The good news is that human brains are equipped with more than just the squirrel system. You have architecture in your brain designed for awareness, acceptance, and purpose. You can notice and accept the feelings of discomfort, you can weigh values and priorities such as contribution, learning, growth, and connection, and you can take action based on what is most important to you.
Doing something even when you don't feel like it is a uniquely human trait. In fact, this may be the single most impressive thing about our species. I like to use the acronym WYFLION - Whether You Feel Like It or Not - to remind myself that I am capable of doing things in the presence of discomfort. Behind every significant accomplishment in this world, there is an individual or group who took action in the presence of discomfort to achieve a goal. WYFLION gets parents up to change a diaper in the middle of the night, gives explorers the ability to peer around the next bend, pushes athletes through a challenging workout, and keeps relationships intact through rough patches - it is the fuel for heroes great and small. WYFLION is the unwritten clause of the Golden Rule - Do onto others as you would have them do onto you (whether you feel like it or not). WYFLION is the key to a life of freedom.
The real secret to lasting happiness is the awareness and acceptance that the feelings of happiness do not last.No matter what you do, the comfortable feelings of happiness come and go in the same way that the uncomfortable feelings of fear, sadness, anxiety, stress, anger, boredom, frustration, and restlessness come and go. No matter what you do, discomfort is going to show up again. When you eat, you don't expect that you are done with hunger forever - you accept that the discomfort of hunger will show up again. This is true for every type of discomfort. There is no way to extinguish this integral part of being human. The beauty is that you can use discomfort as an opportunity to reorient your attention to what is most important. Mindfully accepting and purposely responding to discomfort without desperately and reactively seeking relief is the foundation of a good life.This takes practice - mindful and purposeful practice.
The elements of mindful practice are opening up, noticing, and accepting whatever shows up - pleasant or unpleasant.
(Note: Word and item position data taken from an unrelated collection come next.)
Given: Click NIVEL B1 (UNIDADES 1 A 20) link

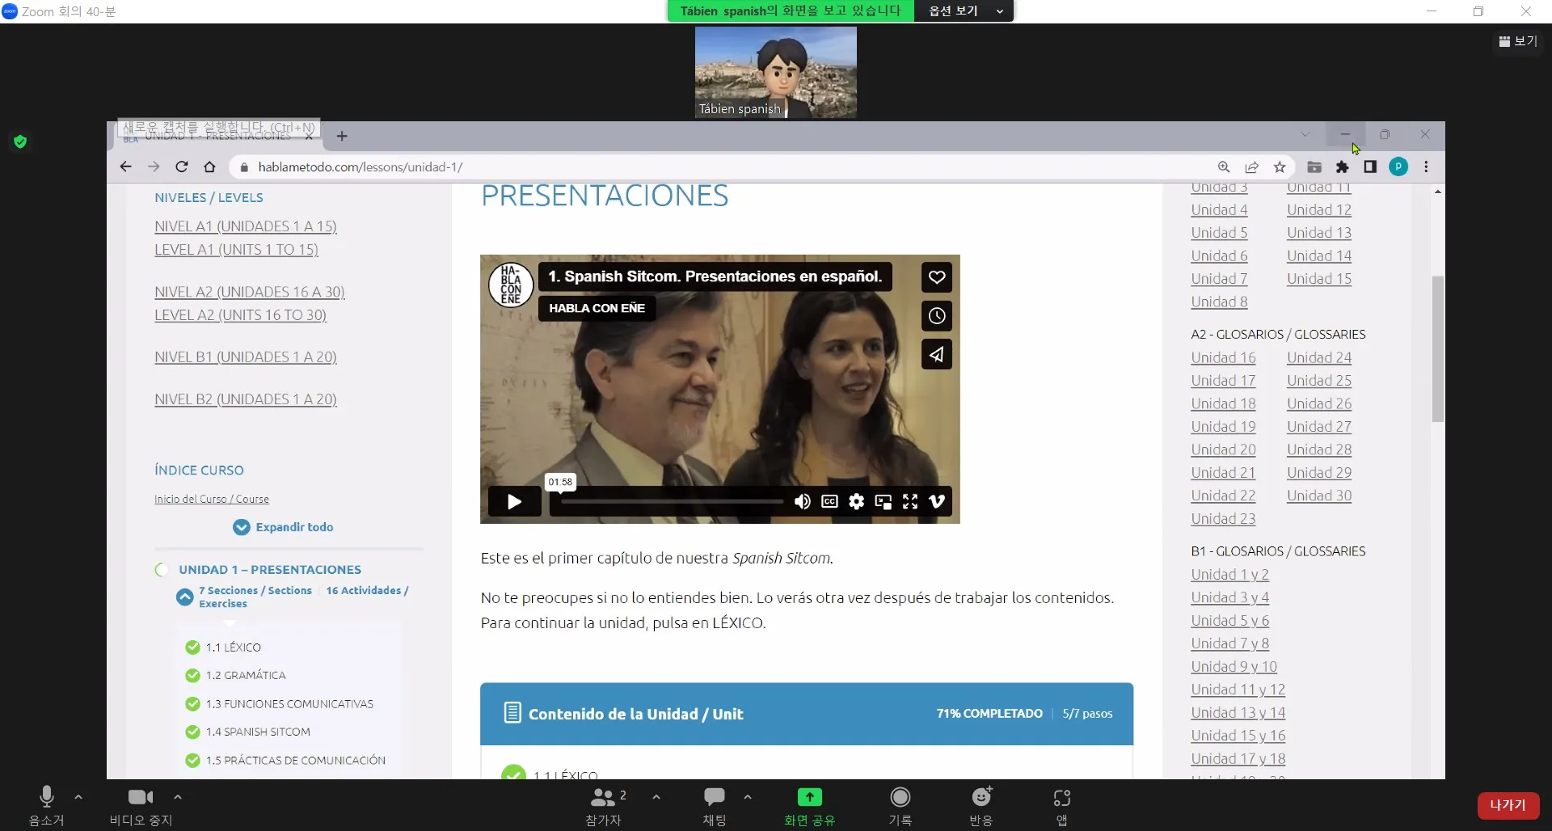Looking at the screenshot, I should coord(245,356).
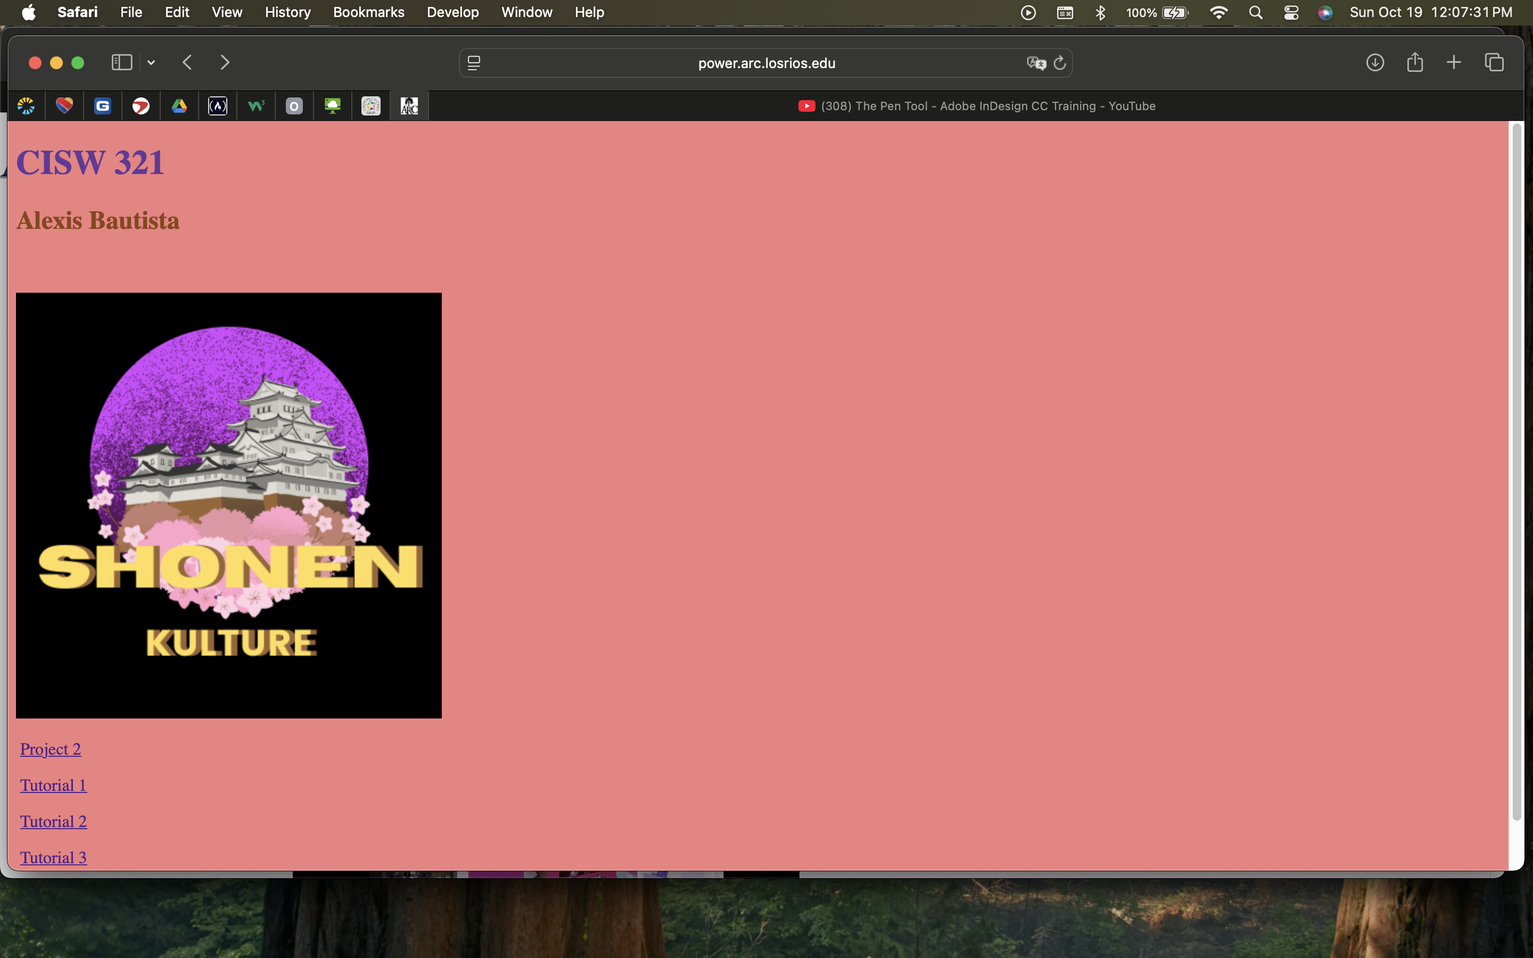Open the freeCodeCamp pinned tab

pyautogui.click(x=218, y=106)
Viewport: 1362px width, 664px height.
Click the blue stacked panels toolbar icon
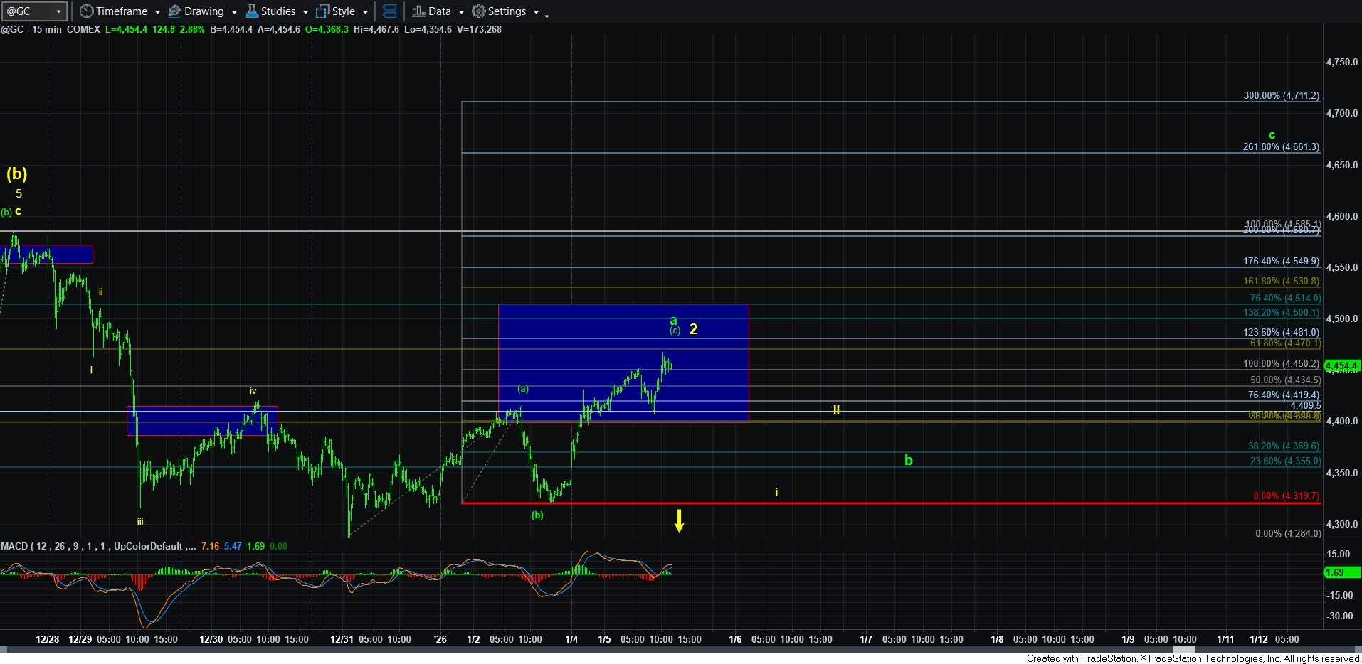(x=389, y=11)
You can set aside time at the beginning and ending of each day - 5 to 20 minutes - to sit mindfully. You can stop 3-5 times a day for 10 - 60 seconds at a time to practice being mindful. You can practice being mindful in any activity - walking, driving, eating, talking, listening, working, playing. The elements of purposeful practice are commitment, opportunity and action. There are thousands of opportunities everyday to identify what is most important and take some small meaningful action. This practice - Opening, Noticing, Accepting, Commitment, Opportunity, Action (ONACOA) - builds the core skills of exceptional well-being and performance.
So, here it is, the plan for being happy and unstoppable: Practice being mindful of accepting discomfort and taking committed action in its presence. Make an attempt, fail, get up, and make a new attempt. Practice compassion for yourself and others and gratitude for the simple opportunity to be human. When a new discomfort shows up, begin again.